#### ПОСТАВЛЕННОЕ ЗАДАНИЕ 1:
Перепишите отрывок текста о феодализме от слов "Можем ли мы" вплоть до слов "принять построения Петрушевского." включительно, заменив "общественных формаций" на "социальных формаций".
#### ПОСТАВЛЕННОЕ ЗАДАНИЕ 2:
Ответьте на вопросы по тексту о феодализме.
(a) Какие категории, согласно тексту, Петрушевский превращает во вневременные и внепространственные?
(b) Как Петрушевский определяет феодализм?
(c) На какой точке зрения, по словам текста, стоят «мы»?

#### ФРАГМЕНТ ТЕКСТА:
* * * * * * * * *

Затем другая проблема, которая выдвигается проф. Петрушевским, это проблема феодализма. Здесь, прежде, чем рассмотреть этот вопрос, необходимо остановиться на следующем обстоятельстве. Исходя из методологических представлений об идеальных типах, как вневременных и внепространственных категориях, Дмитр. Моис., в сущности уже тем самым превращает некоторые категории, как, например, капитализм, как город, как предместье, в такие вневременные и внепространственные категории, но эта вневременность и внепространственность превращается у него, если хотите, в свою противоположность, — во всевременность и всеобщность в пространстве. В сущности, оказывается, что не существует из известных нам эпох таких, когда бы капитализма в той или иной форме не существовало, когда не существовало бы города, как экономической категории в противоположность деревне, когда бы не существовало частной поземельной собственности и поместья. Таким образом, с этой точки зрения мы имеем перед собой не развитие, а статистику, мы не имеем перед собою того исторического процесса, как мы его себе представляем, в виде перехода одной общественной формации в другую. Мы имеем здесь единую общественную формацию, характеризующуюся всеми указанными чертами, а раз мы имеем единую общественную формацию, то ясно, что, кроме этой единой общественной формации, никаких других общественных формаций не может быть. Таким образом, и феодализм не может мыслиться, как общественная формация. Для него остается только одно место, место в области политического развития, и ясно, что феодализм переносится в эту область: он превращается в политическое явление, т.-е. в то, как определяет его проф. Петрушевский, — в систему, организованную государством, в систему соподчиненных тяглых сословий.
Можем ли мы с таким определением феодализма согласиться? Мы не можем согласиться с этим определением потому, что мы стоим на точке зрения общественных формаций, и феодализм для нас есть определенная общественная формация. Поэтому рассмотрение феодализма, как только одной из стадий в развитии политических форм, для нас, конечно, не является приемлемым, и уже поэтому мы принципиально не можем принять построения Петрушевского.

* * * * * * * * *

#### ПРЕДОСТАВЛЕННЫЕ ДАННЫЕ:

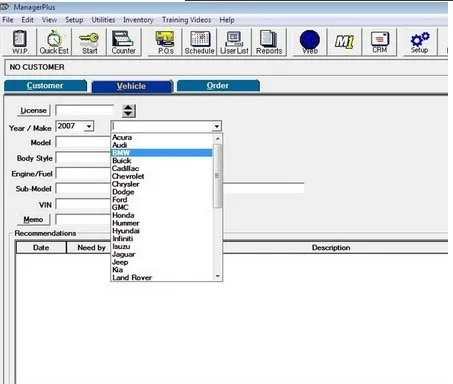Open the Inventory menu
Image resolution: width=453 pixels, height=384 pixels.
point(138,20)
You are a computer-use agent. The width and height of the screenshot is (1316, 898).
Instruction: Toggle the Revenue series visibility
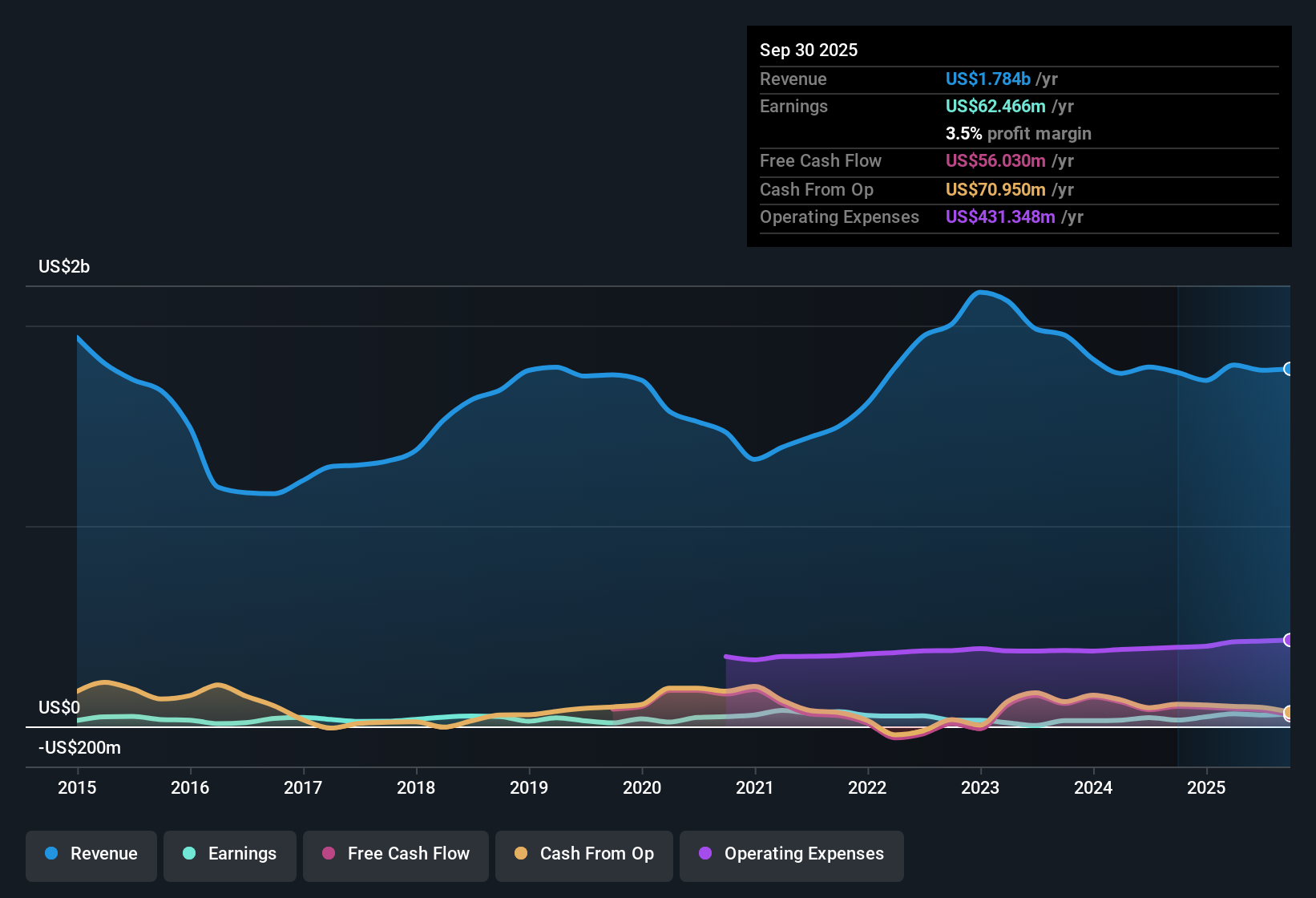(x=91, y=854)
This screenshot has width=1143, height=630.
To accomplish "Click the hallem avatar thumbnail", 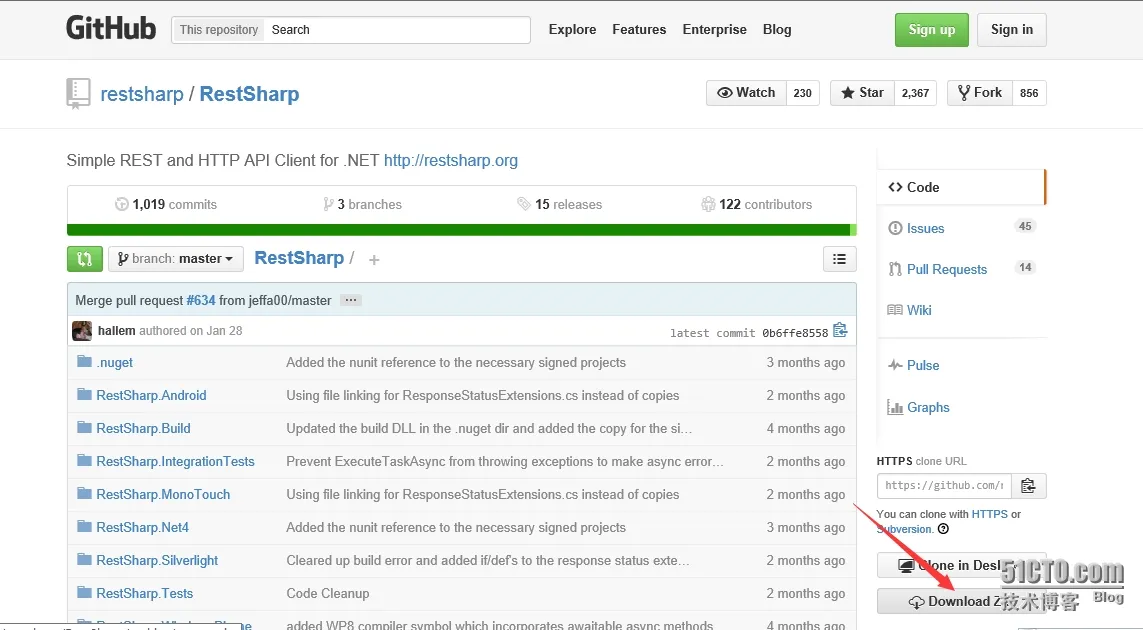I will click(82, 331).
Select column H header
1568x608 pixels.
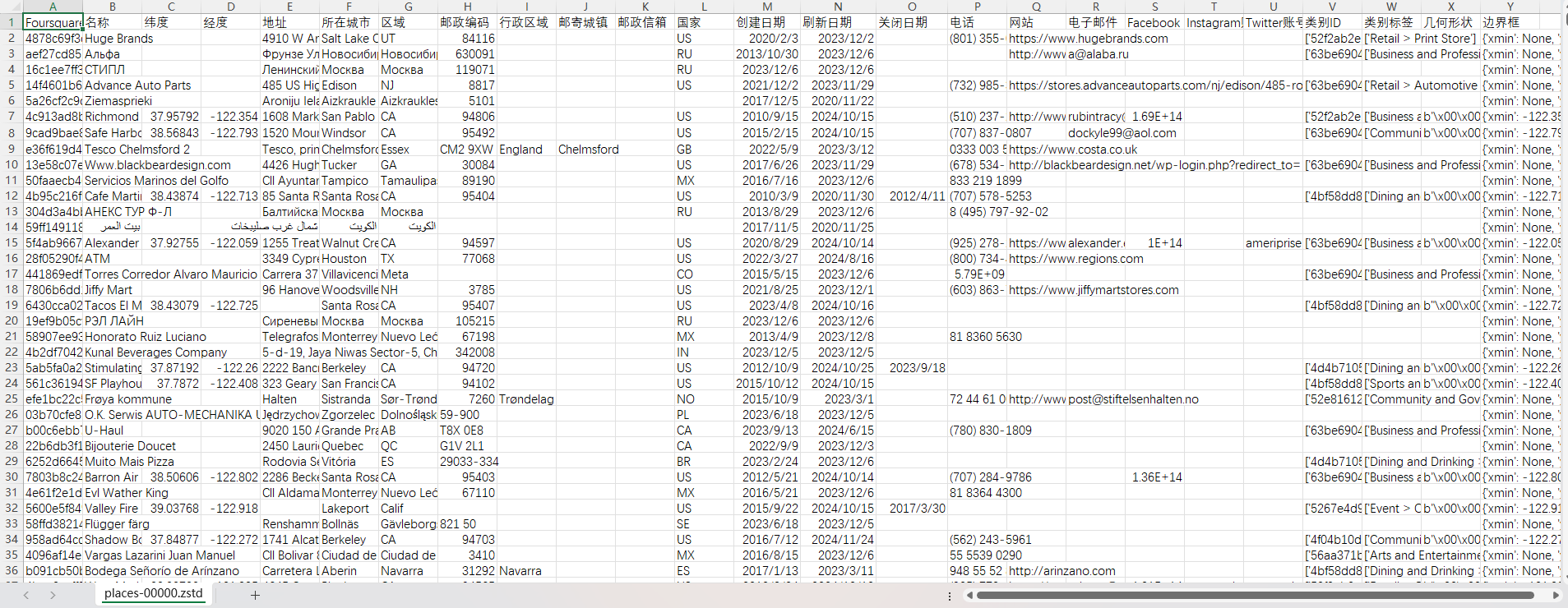[x=467, y=7]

* * * * * * * * *

#### ПИСЬМЕННЫЙ ОТВЕТ 1:
Можем ли мы с таким определением феодализма согласиться? Мы не можем согласиться с этим определением потому, что мы стоим на точке зрения социальных формаций, и феодализм для нас есть определенная общественная формация. Поэтому рассмотрение феодализма, как только одной из стадий в развитии политических форм, для нас, конечно, не является приемлемым, и уже поэтому мы принципиально не можем принять построения Петрушевского.

#### ПИСЬМЕННЫЙ ОТВЕТ 2:
(a) Капитализм, город и предместье.
(b) Как систему, организованную государством, то есть систему соподчиненных тяглых сословий.
(c) На точке зрения общественных формаций.